In 2006, the NBA introduced a new composite (synthetic) basketball for use during the 2006-2007 NBA Season.

Composite Basketball

Midway through the 2006-2007 season, leather basketballs were reintroduced. Players were suffering from cuts on their hands due to composite basketballs.

Leather Basketball


1 Answer 1


One reason is cost. When you're having to produce so many basketballs, finding a cheaper way to do it would make sense.

From the eHow article on basketballs (emphasis mine):

Balls that are 100 percent genuine leather are the best ones available and are used in the NBA and WNBA. Leather balls develop a broken-in feel after repeated use. This type of leather basketball should only be used on indoor courts.
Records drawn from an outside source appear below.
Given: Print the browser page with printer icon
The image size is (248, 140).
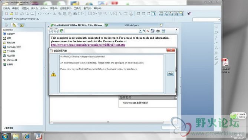Looking at the screenshot, I should [158, 31].
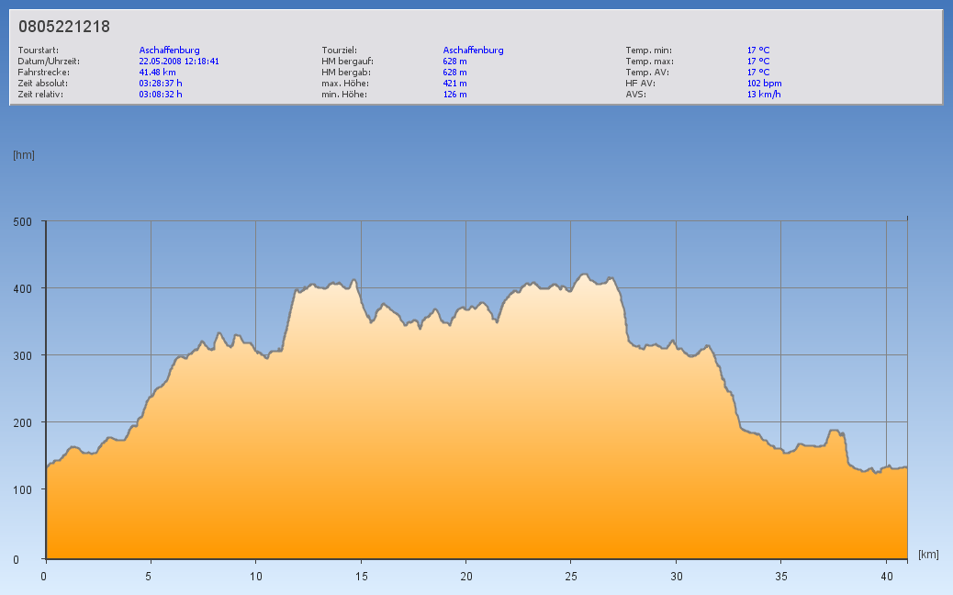The image size is (953, 595).
Task: Click the 40 tick on the x-axis
Action: click(886, 576)
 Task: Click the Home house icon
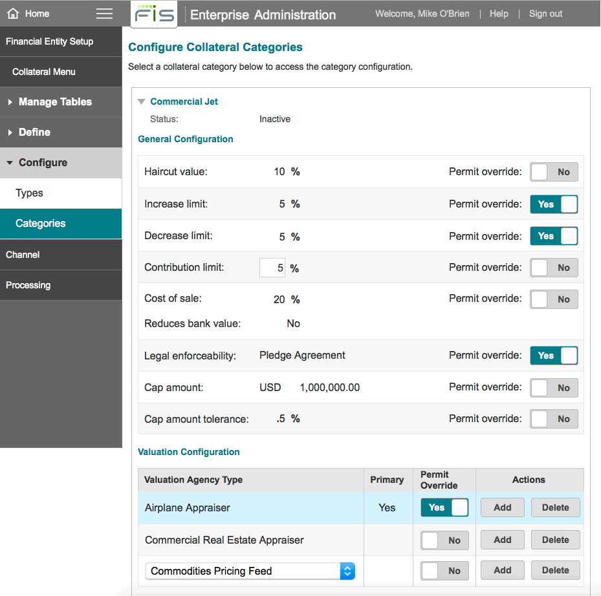[x=13, y=14]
It is also the most expensive type of ball to purchase because it is made of genuine leather.

Synthetic or composite leather is an artificial type of material that feels like leather but is cheaper to produce. The materials are also more versatile and can be used both indoors and outdoors. Synthetic leather doesn't need to be broken in as it already has that softer feeling to it.

From Wikipedia (emphasis mine):

Balls are generally designated for indoor (generally made of leather or absorbent composites), or all-surface use (generally made of rubber or durable composites, also known as Indoor/Outdoor balls). Indoor balls tend to be considerably more expensive than all-surface balls due to cost of materials.
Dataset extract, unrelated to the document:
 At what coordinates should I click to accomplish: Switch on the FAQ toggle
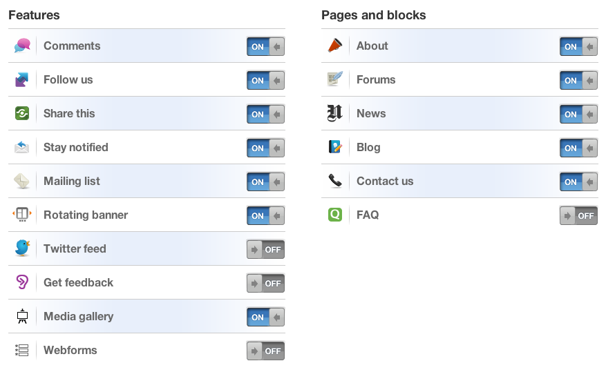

Through these clips, we can also see that composite balls are more durable, especially for outdoor use, which really shouldn't matter in the NBA. Their longevity compared to leather balls would also help reduce costs since replacements wouldn't be needed as frequently.

Another reason is quality. Straight from NBA.com in 2006:

The material is a microfiber composite with moisture management that provides superior grip and feel throughout the course of a game. Additionally, the new composite material eliminates the need for a break-in period, which is necessary for the current leather ball, and achieves consistency from ball to ball.

The players disagreed with the first point made here, causing the league to revert back to leather balls. With how hard NBA players pass and shoot, it is possible that the "superior grip and feel" translated to a rougher ball that caused small cuts.

The consistency between balls without breaking them in is an improvement that theoretically would provide a more level playing field for teams. Having better consistency would reduce the number of variables that could impact game outcomes. This seems minor and relatively silly, but the league wants to ensure the only variables between games is how well a team plays; any reduction in variability outside of team skill would try to be controlled.